C’est une bouffée d’oxygène pour une institution financière fragilisée. La Banque ouest-africaine de développement (BOAD) a approuvé un concours financier de 50 milliards de francs CFA (82,5 millions $) en faveur de l’Etat du Niger. Objectif : stabiliser la Société nigérienne de banque (Sonibank), aujourd’hui au cœur des préoccupations concernant la solidité du système bancaire national.

L’annonce a été faite le 27 mars à Dakar, à l’occasion de la 145e session ordinaire du Conseil d’administration de la BOAD, présidée par Serge Ekué. Cette réunion a permis d’examiner les comptes annuels 2024 de la BOAD, d’évaluer l’état de recouvrement des prêts, mais aussi d’approuver 15 nouvelles opérations de financement, dont ce soutien exceptionnel à la Sonibank.

Une banque en situation critique

Depuis plusieurs mois, la Sonibank traverse une zone de turbulence. Banque publique stratégique du pays, elle représente près de 8 % des actifs du système bancaire nigérien. Mais derrière cette envergure se cachent de profondes difficultés. Selon un rapport récent du Fonds monétaire international (FMI), l’établissement présente un capital négatif équivalent à 0,7 % du produit intérieur brut du pays, soit environ 80 milliards FCFA, un signal alarmant de faillite technique, qui nécessite une recapitalisation urgente.

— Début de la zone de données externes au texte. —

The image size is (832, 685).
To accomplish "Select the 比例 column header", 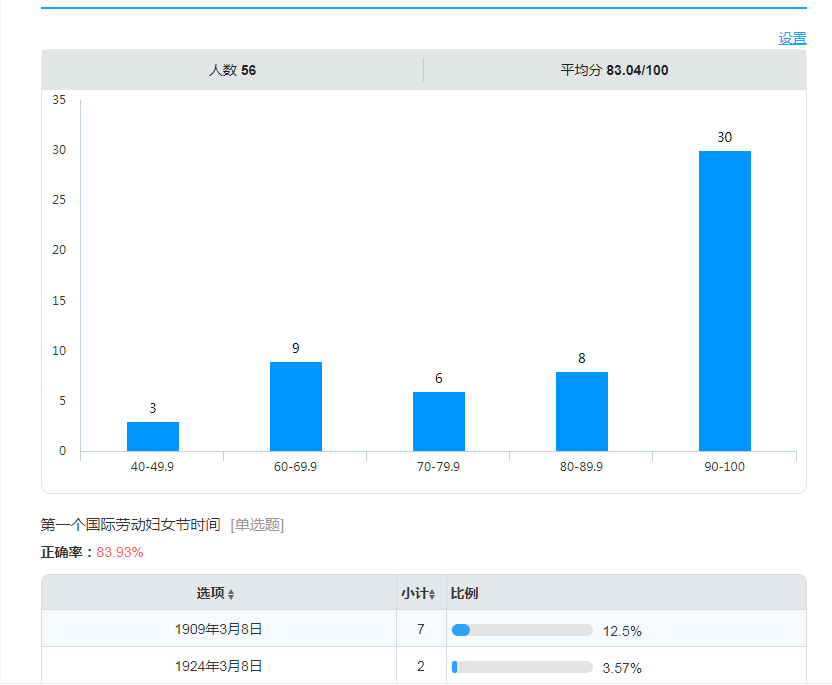I will click(464, 593).
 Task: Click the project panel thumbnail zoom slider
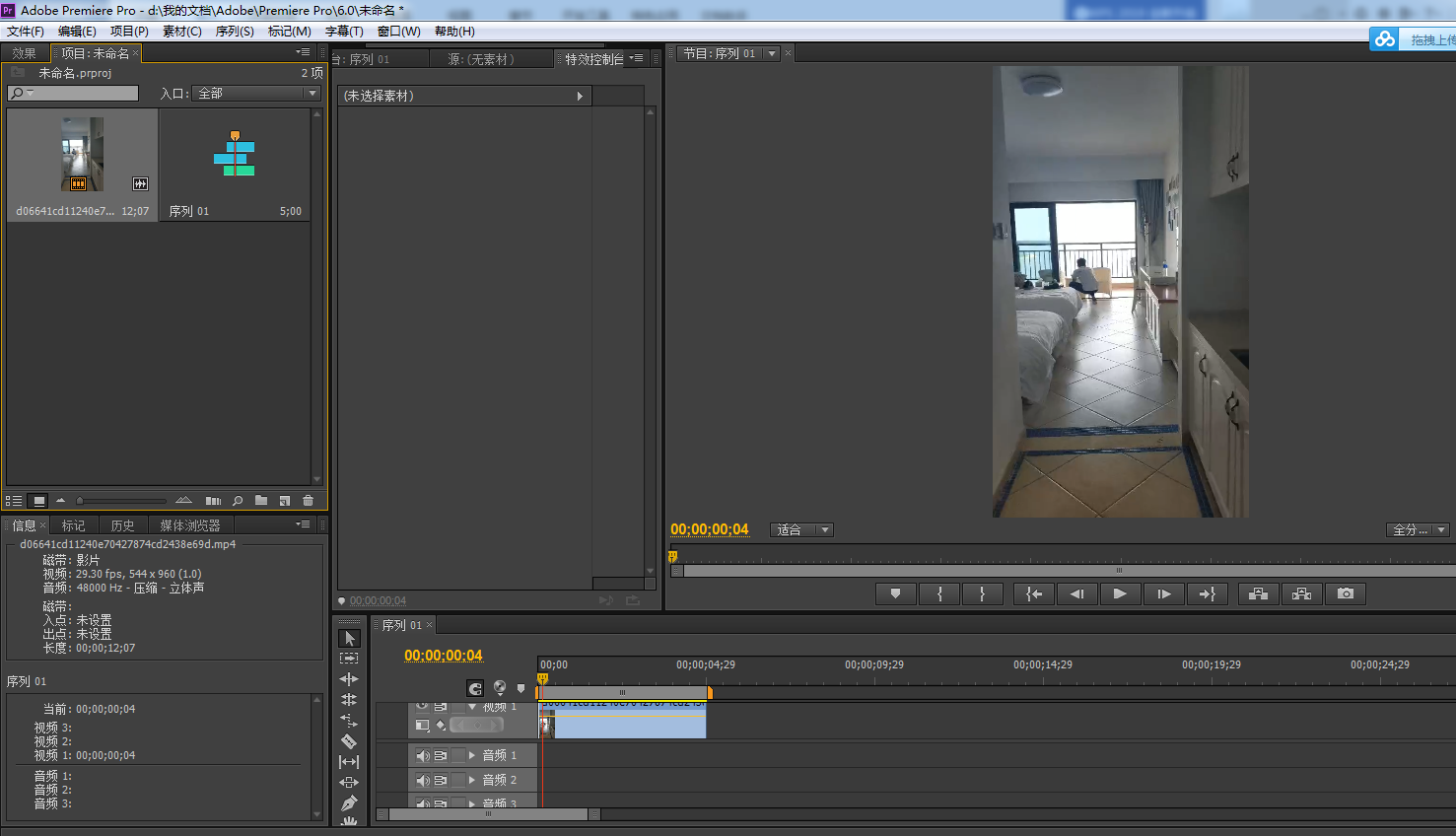coord(81,501)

La banque est également confrontée à des tensions de liquidité persistantes. Elle peine à répondre aux demandes de retrait de ses clients et ne respecte plus plusieurs normes prudentielles fixées au niveau régional par la BCEAO. En cause : l’accumulation d’arriérés de paiement, la hausse des créances douteuses, et la contraction des dépôts liée à la crise politique consécutive au coup d’État de juillet 2023, qui a provoqué l’imposition de sanctions économiques et le gel de certains financements extérieurs.

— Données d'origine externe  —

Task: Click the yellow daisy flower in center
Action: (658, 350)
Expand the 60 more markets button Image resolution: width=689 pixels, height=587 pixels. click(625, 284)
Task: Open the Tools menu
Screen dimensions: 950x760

Réparer une pièce maîtresse du système

Avec cette enveloppe de 50 milliards de francs CFA, la BOAD entend renforcer les fonds propres de la Sonibank, lui redonner les moyens de respecter ses engagements, et lui permettre de poursuivre ses missions de financement de l’économie nationale. Car derrière la recapitalisation d’une banque se joue la stabilité financière de tout un pays.

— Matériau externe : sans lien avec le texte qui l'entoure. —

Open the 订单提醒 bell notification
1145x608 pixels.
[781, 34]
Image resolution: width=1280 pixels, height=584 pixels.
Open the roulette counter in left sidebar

Dans un contexte de fragilité économique et institutionnelle, où les marges de manœuvre budgétaires sont limitées, la Sonibank n’était plus en mesure d’assurer correctement ses fonctions de crédit, notamment à destination des PME, des collectivités locales ou des opérateurs agricoles.

Un test pour la Sonibank… et pour tout le secteur bancaire nigérien

Cette recapitalisation permettra-t-elle à la Sonibank de se redresser durablement ? Rien n’est moins sûr. Le soutien financier de la BOAD agit comme un filet de sécurité, mais les défis restent nombreux : la banque devra revoir sa gouvernance, assainir la qualité de ses actifs, renforcer ses mécanismes de contrôle interne, et restaurer la confiance des déposants et des investisseurs institutionnels.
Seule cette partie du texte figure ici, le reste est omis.